There have been times since my diagnosis of early stage breast cancer when I have met women who will not get mammograms for one reason or another. My response is always the same — a mammogram saved my life. That and the very astute nurse practitioner who ordered it.
I had thought I felt a lump, but she did not feel anything. Because I was close to the recommended age for getting a baseline mammogram, I went ahead and had my first one. There was no lump but there was something suspicious.
Twenty-six years ago this fall, at age 38, I was diagnosed with breast cancer that was detected in microcalcifications in an area about the size of a dime. The surgeon’s nurse said there were little specks within that dime-shaped area. To help me understand she said it looked like someone had sporadically dotted the surface with a ballpoint pen.

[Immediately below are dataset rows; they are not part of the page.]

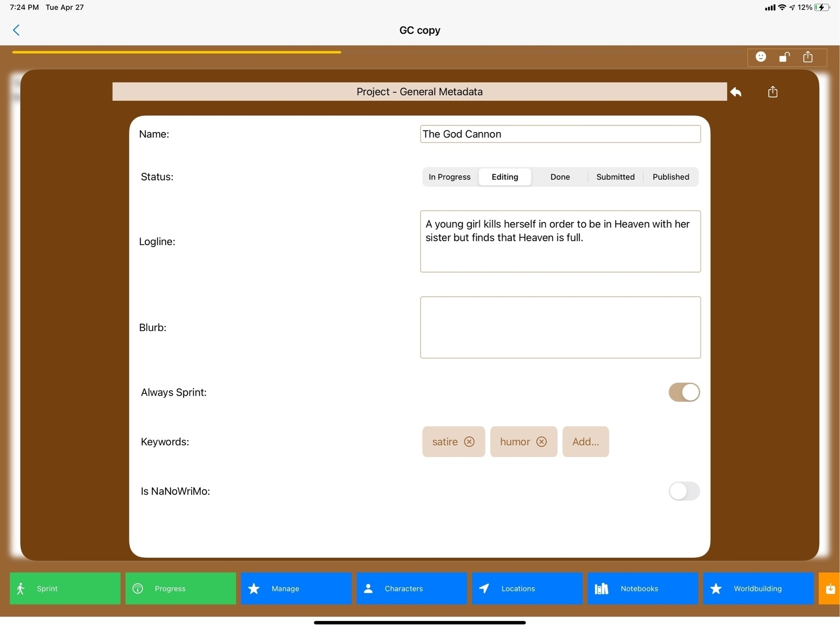Disable the Always Sprint switch
The image size is (840, 629).
coord(684,392)
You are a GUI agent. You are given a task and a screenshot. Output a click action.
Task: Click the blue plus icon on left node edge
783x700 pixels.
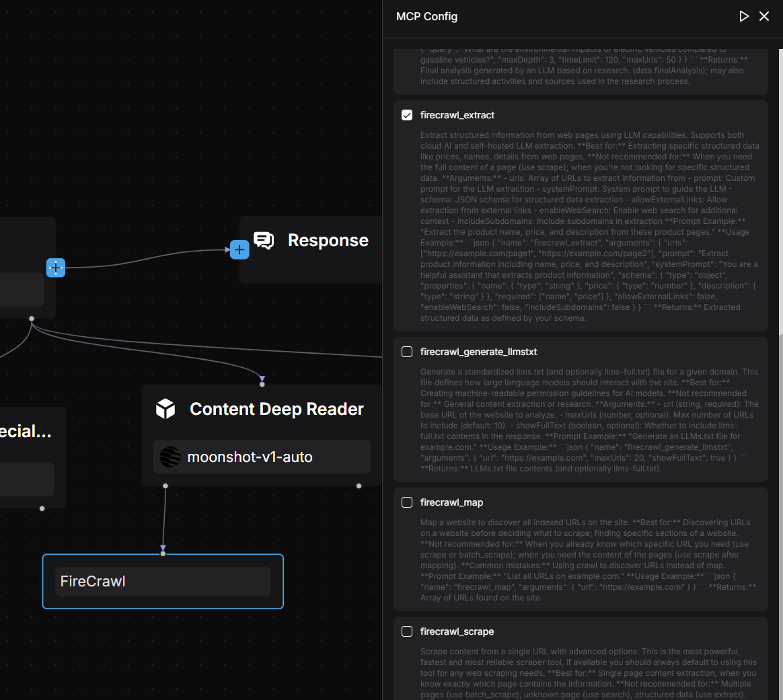[56, 268]
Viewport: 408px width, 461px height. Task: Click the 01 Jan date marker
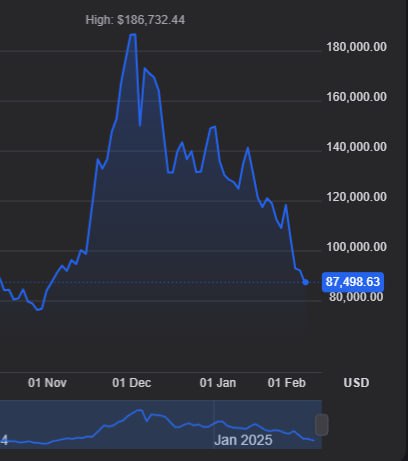tap(218, 383)
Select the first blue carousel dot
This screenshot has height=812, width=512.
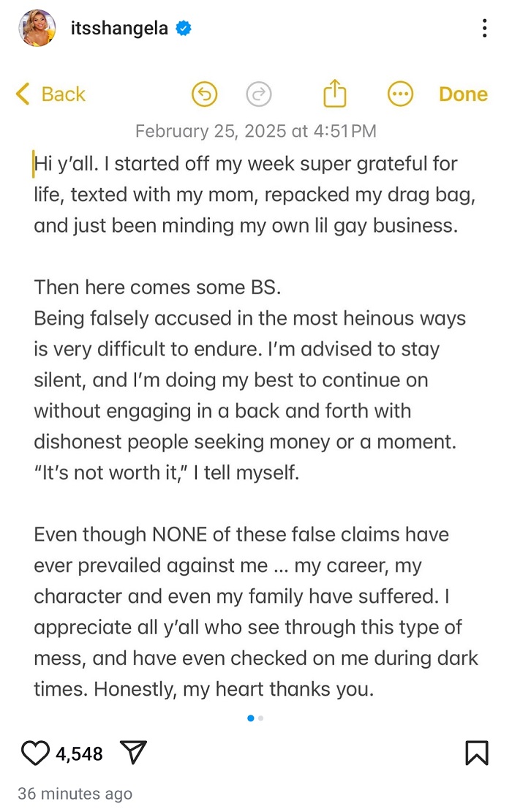[251, 718]
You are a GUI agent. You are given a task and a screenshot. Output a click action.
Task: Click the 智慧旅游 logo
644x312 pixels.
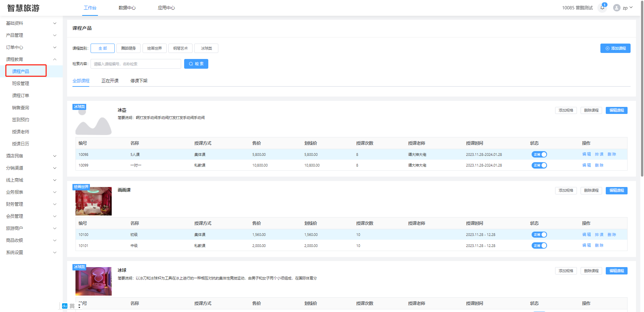[x=23, y=8]
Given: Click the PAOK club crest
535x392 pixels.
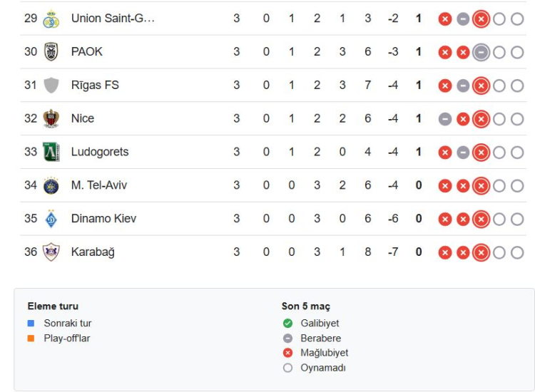Looking at the screenshot, I should click(51, 52).
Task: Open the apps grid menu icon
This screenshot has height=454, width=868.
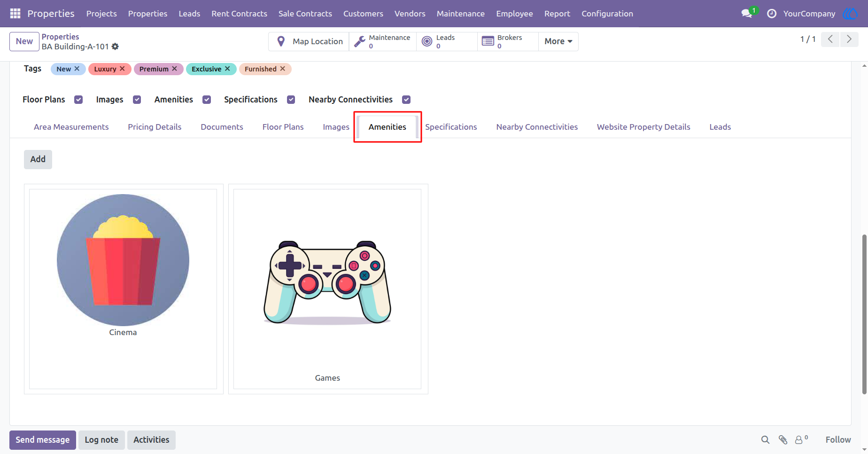Action: (x=15, y=14)
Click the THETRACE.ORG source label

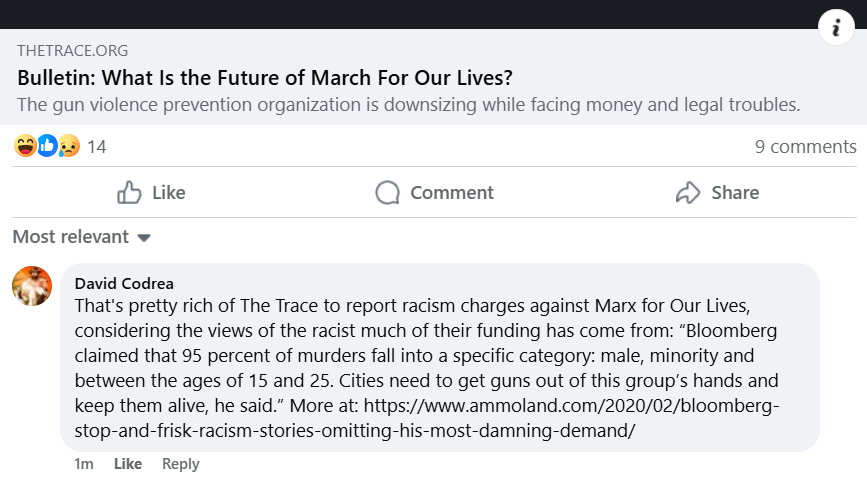pyautogui.click(x=72, y=51)
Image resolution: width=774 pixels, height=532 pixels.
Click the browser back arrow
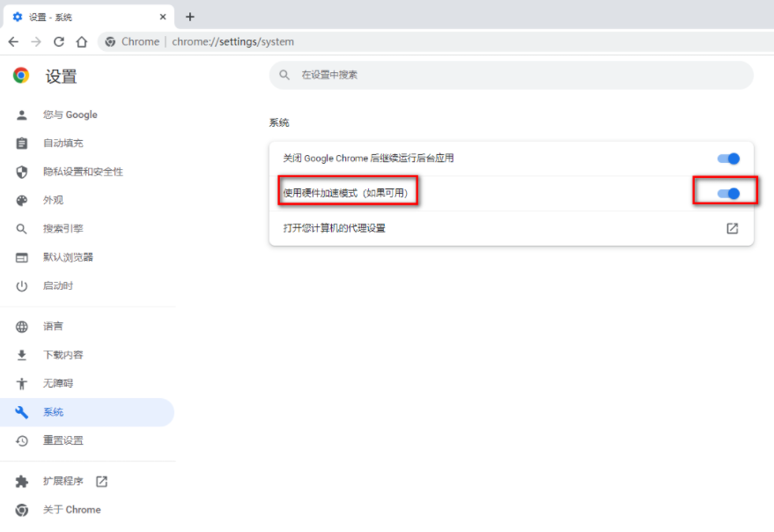click(x=13, y=42)
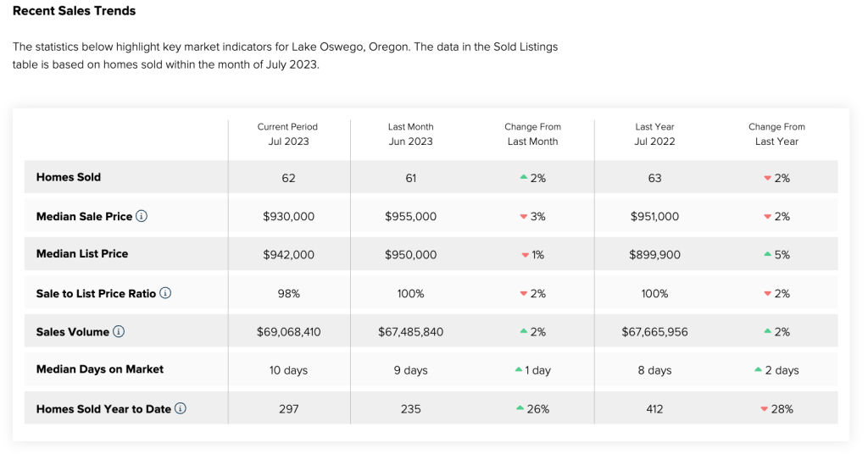This screenshot has height=454, width=868.
Task: Click the green arrow beside 5% for Median List Price
Action: tap(767, 254)
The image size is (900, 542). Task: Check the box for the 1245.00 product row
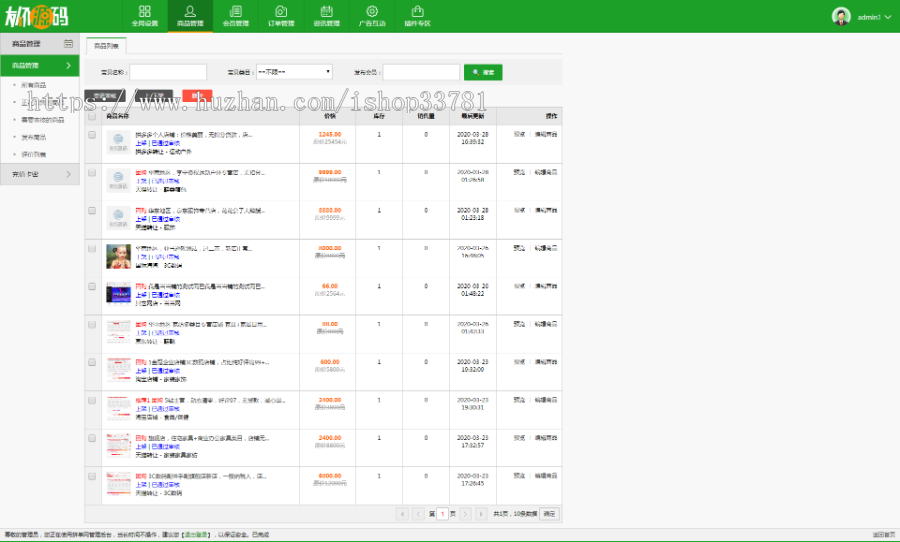point(92,135)
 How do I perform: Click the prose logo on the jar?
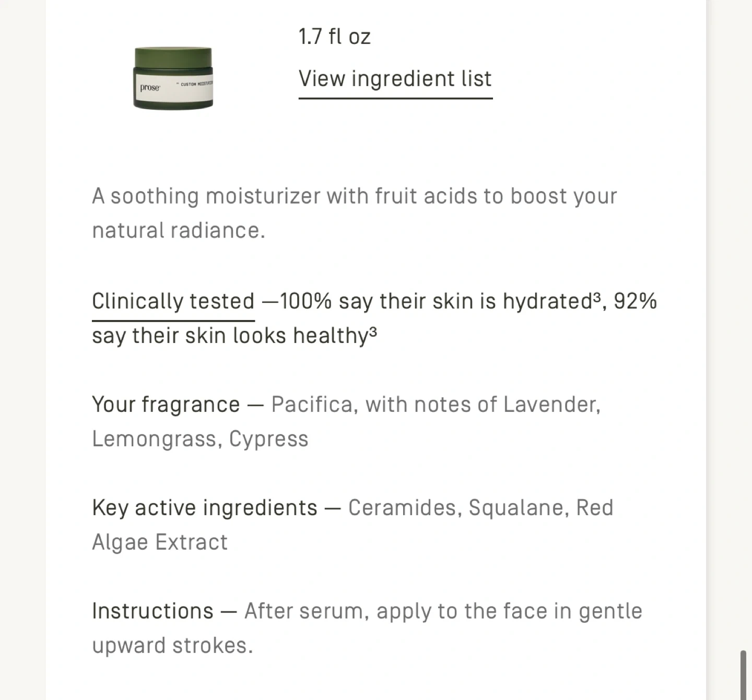(x=150, y=88)
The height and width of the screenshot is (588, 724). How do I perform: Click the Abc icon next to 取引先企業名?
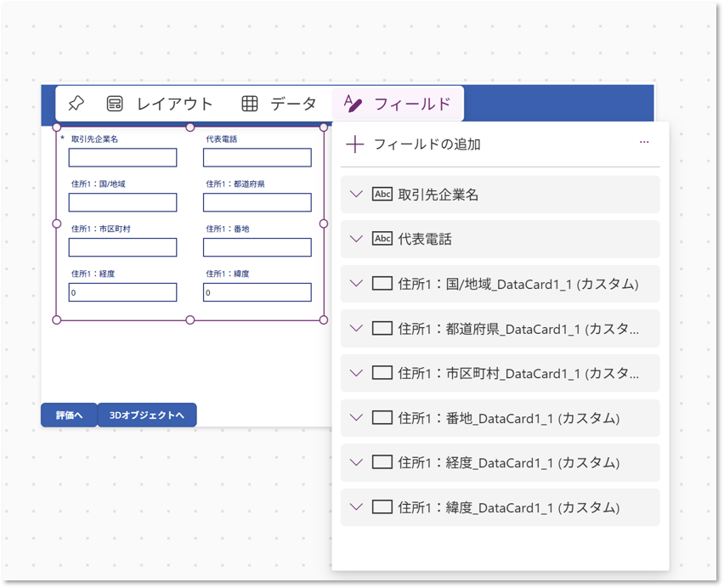(382, 195)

The initial biopsy included having a dark-blue dye injected in my breast in what was called a “localizing” mammogram. Looking at the original mammogram a doctor inserted a hollow needle at the site of the microcalcifications and then a mammogram was done to see if the needle was indeed close to the site. The first insertion did not pinpoint the exact location. The first needle was removed, another inserted and a second mammogram was done. This time the positioning of the hollow needle was correct and the dye was then injected at the site.
During ambulatory surgery, the surgeon excised all of the dyed tissue. That was the only way at the time to deal with something so microscopic.
It was my misfortune to be one of the 20 percent of women whose microcalcifications were malignant. At my post-surgery meeting, the surgeon told me that my microcalcifications would not have formed a palpable lump for three or four years.
In 1988 my treatment was fairly aggressive for such early stage breast cancer. I had a lumpectomy in my second surgery to “stage” the cancer — thankfully my lymph nodes were negative. Surgery was followed by 35 radiation treatments and six rounds of chemotherapy over a period of six months.
Since 1988 I have had more mammograms than I can count and my reaction, no matter how uncomfortable the procedure, is always the same — a mammogram saved my life.